In their worst argument — the one Miss Beryl, during the long years of her widowhood, refused to remember and yet could not forget — Clive Sr. had accused her of being unnatural, of inviting “strangeness” into their home. This was apparently as close as Clive Sr. could get to articulating what was troubling him. He’d stood in the middle of their living room and offered the room itself as evidence. African masks and Etruscan spirit boats and two-headed Foo dogs everywhere. “It’s like living in a jungle,” he complained so seriously that Miss Beryl did not smile, as was her habit when her husband became serious. What it all meant, she realized, was that he was unhappy with her, that he regretted his choice, that he blamed her for the son who could neither dribble a ball nor defend himself, and that in addition to all this he also blamed her for not loving this boy more, for instead being so fond of another boy who could have no legitimate claim to their affections, for welcoming the world’s strangeness into their home to subvert them all. She could still see the look on his face, and Miss Beryl realized that it was this expression — this stubborn, injured disapproval that she’d witnessed in her husband only on this single occasion — that Clive Jr. had grown into, that made it so difficult for her to feel for him what she knew she ought to feel for a son. It was as if Clive Jr. had been sent to remind her of the terrible moment of his father’s unspoken regret at having loved her. “I don’t think you know what love means,” Clive Sr. had told her petulantly, as if to suggest that his affection for her was unrequited. Which, until that moment, it had not been.
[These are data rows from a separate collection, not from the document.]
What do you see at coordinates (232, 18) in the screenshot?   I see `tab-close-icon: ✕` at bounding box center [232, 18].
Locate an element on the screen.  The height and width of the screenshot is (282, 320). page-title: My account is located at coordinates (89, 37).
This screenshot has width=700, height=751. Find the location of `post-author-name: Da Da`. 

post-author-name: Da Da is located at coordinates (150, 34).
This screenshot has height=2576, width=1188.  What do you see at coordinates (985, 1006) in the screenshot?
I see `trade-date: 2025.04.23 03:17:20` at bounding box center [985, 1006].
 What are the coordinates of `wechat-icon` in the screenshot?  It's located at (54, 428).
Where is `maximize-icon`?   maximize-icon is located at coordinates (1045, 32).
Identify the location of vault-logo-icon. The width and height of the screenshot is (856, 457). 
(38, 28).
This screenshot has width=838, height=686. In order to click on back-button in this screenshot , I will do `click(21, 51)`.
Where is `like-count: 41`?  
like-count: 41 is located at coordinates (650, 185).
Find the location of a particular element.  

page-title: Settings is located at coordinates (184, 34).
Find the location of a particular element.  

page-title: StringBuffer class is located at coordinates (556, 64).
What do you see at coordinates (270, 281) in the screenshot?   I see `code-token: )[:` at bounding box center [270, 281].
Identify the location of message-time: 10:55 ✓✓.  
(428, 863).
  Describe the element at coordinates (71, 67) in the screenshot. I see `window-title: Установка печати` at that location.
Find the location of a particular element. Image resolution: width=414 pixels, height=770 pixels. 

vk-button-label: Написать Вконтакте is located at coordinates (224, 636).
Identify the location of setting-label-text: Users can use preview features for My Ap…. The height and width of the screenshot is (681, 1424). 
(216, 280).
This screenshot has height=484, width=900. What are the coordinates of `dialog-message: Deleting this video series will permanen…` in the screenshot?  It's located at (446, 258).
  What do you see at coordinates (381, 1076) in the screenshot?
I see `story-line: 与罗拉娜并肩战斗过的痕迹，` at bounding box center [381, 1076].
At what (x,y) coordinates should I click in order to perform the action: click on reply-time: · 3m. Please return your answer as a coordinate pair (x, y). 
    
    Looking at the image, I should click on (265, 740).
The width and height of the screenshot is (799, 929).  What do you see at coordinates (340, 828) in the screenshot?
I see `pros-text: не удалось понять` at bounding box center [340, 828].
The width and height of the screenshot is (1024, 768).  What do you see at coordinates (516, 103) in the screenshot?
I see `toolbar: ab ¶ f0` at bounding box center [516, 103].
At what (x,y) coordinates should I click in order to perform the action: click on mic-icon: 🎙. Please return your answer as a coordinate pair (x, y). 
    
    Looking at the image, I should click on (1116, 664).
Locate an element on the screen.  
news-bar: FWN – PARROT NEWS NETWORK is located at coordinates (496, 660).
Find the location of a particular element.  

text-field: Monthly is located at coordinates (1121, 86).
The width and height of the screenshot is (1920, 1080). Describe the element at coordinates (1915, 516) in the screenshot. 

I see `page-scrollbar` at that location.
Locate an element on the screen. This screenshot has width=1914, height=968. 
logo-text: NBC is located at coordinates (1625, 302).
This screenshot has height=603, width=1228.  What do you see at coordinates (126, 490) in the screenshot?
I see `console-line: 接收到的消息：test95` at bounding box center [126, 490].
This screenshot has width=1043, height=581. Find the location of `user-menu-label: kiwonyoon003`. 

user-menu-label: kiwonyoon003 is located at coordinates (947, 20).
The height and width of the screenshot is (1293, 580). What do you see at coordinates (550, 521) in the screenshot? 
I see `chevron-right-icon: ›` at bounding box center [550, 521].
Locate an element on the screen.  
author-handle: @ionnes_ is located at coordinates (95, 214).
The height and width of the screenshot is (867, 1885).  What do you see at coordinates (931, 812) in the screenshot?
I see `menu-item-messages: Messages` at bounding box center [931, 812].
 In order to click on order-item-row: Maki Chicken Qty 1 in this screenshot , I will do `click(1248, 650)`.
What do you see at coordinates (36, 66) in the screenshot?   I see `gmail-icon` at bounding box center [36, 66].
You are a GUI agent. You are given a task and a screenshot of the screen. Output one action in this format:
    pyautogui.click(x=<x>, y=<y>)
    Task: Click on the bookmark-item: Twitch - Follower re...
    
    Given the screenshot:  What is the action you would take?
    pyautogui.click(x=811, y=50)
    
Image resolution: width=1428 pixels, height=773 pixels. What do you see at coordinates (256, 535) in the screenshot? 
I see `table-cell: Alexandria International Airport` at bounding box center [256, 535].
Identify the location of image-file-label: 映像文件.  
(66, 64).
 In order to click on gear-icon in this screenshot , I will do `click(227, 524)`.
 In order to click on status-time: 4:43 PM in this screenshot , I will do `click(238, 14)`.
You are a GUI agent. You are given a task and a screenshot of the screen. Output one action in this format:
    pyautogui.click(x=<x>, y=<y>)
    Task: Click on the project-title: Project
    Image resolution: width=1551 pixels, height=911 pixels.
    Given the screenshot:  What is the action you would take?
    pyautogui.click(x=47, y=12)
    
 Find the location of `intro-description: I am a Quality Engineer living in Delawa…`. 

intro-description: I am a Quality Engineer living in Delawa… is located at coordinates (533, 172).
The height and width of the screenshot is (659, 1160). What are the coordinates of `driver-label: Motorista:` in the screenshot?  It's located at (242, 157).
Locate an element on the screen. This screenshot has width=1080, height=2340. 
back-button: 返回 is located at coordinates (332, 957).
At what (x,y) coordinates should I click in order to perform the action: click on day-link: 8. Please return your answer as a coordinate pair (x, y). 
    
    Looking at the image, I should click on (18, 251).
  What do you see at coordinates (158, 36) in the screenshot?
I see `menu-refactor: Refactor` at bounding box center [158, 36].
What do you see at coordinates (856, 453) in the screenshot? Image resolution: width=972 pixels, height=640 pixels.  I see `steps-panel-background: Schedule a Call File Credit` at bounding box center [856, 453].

But part of what he had said was true — she didn’t understand love. This was what Miss Beryl had been coming back to, all day, all her life probably, to the mystery of affection, of the heart inclining in one direction and not another, of its unexpected, unwished-for pirouettes, its ability to make a fool, a villain, of its owner, if indeed any human can be said to own his heart. “I know this,” she’d told Clive Sr. that long-ago afternoon. “Love is a stupid thing.”
It was, then and now, her final wisdom on the subject. No doubt, in his own way Clive Sr. already knew this to be true, had realized it when he found himself to be in love with her, a thing nobody would ever be able to understand.
If Sully was horrified by her admission that Clive Jr. was not the star of Miss Beryl’s firmament, he gave no sign. With one hand he was holding his cigarette vertically now, its ash having lengthened dangerously, while he leaned forward to untie the laces of his work boots with the other. This effort seemed to sap his last ounce of strength.
Miss Beryl’s tea kettle began to sing in the kitchen. When she stood, Sully said, “I heard a rumor you did a good deed.”
Miss Beryl understood that this must be a reference to the house on Bowdon, understood too that it was the subject that would not wait until morning. He was looking at her now with an expression she’d never witnessed in him before, the expression of a man much harder and more dangerous than she had believed Sully to be.
“You stuck your nose where it didn’t belong,” he said.
“I know it,” Miss Beryl conceded. “I’m an old woman, though. I’m entitled.”
He didn’t reply for a long moment, the hardness remaining in his black eyes until his more familiar sheepish grin released it. “Anyhow,” he said. “I forgive you.”
“Thank you, Donald,” she told him, and then neither of them spoke for some time, the urgent whistle of the tea kettle the only sound in the flat. “You’re certain you wouldn’t like a cup of tea?”